Roast beef dinner (or pork, chicken or lamb)
Best UK restaurant you have been to:
There’s two I like they are Maze and La Trompette
Favourite kitchen gadget:
Tell me about how you first fell in love with food:
Some of my earliest memories are to do with butchering and going with my father as a very small boy to Smithfield Market, which I loved, plucking turkeys at christmas and visiting farms to use as suppliers. It was fun and exciting for me as a boy with my dad and I guess this is where I fell in love with great meat.
Do you cook/ who taught you?
I do cook, my mother was a basic, homely cook and we always ate well. When I became a butcher I experimented more and I keenly watched the TV chefs to gain new ideas and methods. My wife is an excellent cook so we alternate the cooking duties.
Why did you decide to make food your occupation rather than another industry?
After I finished university I didn’t really have a vocation or career path to follow, so I worked part-time with my dad as a stopgap to tide me over, this then became full time and twenty years later I’m still here in our shop.
What have you learnt about people and food?
Some people love food and can’t wait to try new recipes, other hate it and find it a chore. Our sales vary with the seasons, in the summer it’s light and easy like BBQ, in the winter it’s hearty stews and roasts
Where do you source your ingredients from?

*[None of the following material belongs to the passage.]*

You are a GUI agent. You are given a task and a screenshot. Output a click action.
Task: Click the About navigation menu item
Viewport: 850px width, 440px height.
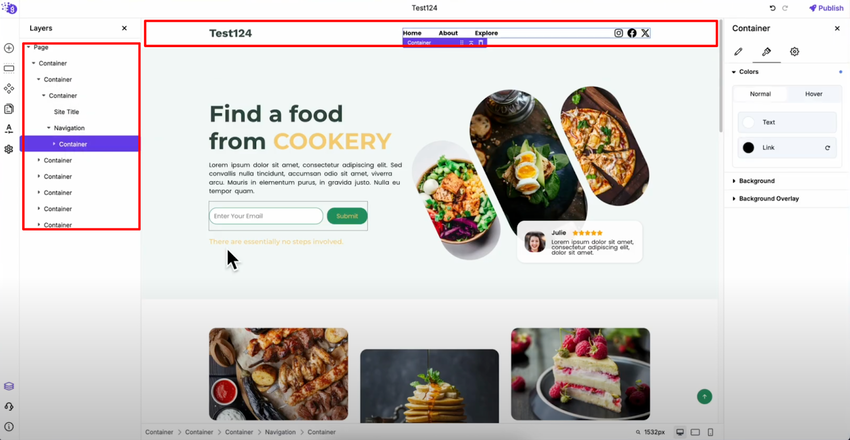tap(448, 33)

We source them from across the British Isles, Beef is always from Perthshire in Scotland and is Aberdeen Angus. Pork is from Dorset, Chicken is from Long Crendon in Oxfordshire, Lamb varies throughout and can be from, Devon or Welsh, sometimes Scotland, it depends on the season, but all from trusted, ethical farms and rearing techniques.
What good news have you heard recently about food?
Tesco’s profits are down, I hate Tesco’s
What advice would you pass on to our future generation?
Unfortunately I fear that butchering may not be around much longer and will eventually die out. Young people do not tend to want to be butchers, but they should give it a try, Most of the butchers I know have been taught by their fathers and old butchers shops like ours may not exist in the near future which would be a great loss to the community and the local economy. We do work silly hours and it’s quite physical, maybe I should have become a lawyer, lol.
What would you choose as your last meal on earth?
Prawn cocktail to start followed by a nice ribeye steak (Armstrongs of course) , chips, peas and au poivre sauce followed by eton mess.
Thank you so much Darren for taking the time out to speak to Ediblenews.com as you prepare for that wonderful snake like queue that forms outside your shop every christmas as people collect their turkeys, goose and hams. Happy Christmas and with meat like yours I think you’ll be around a lot longer than you imagine.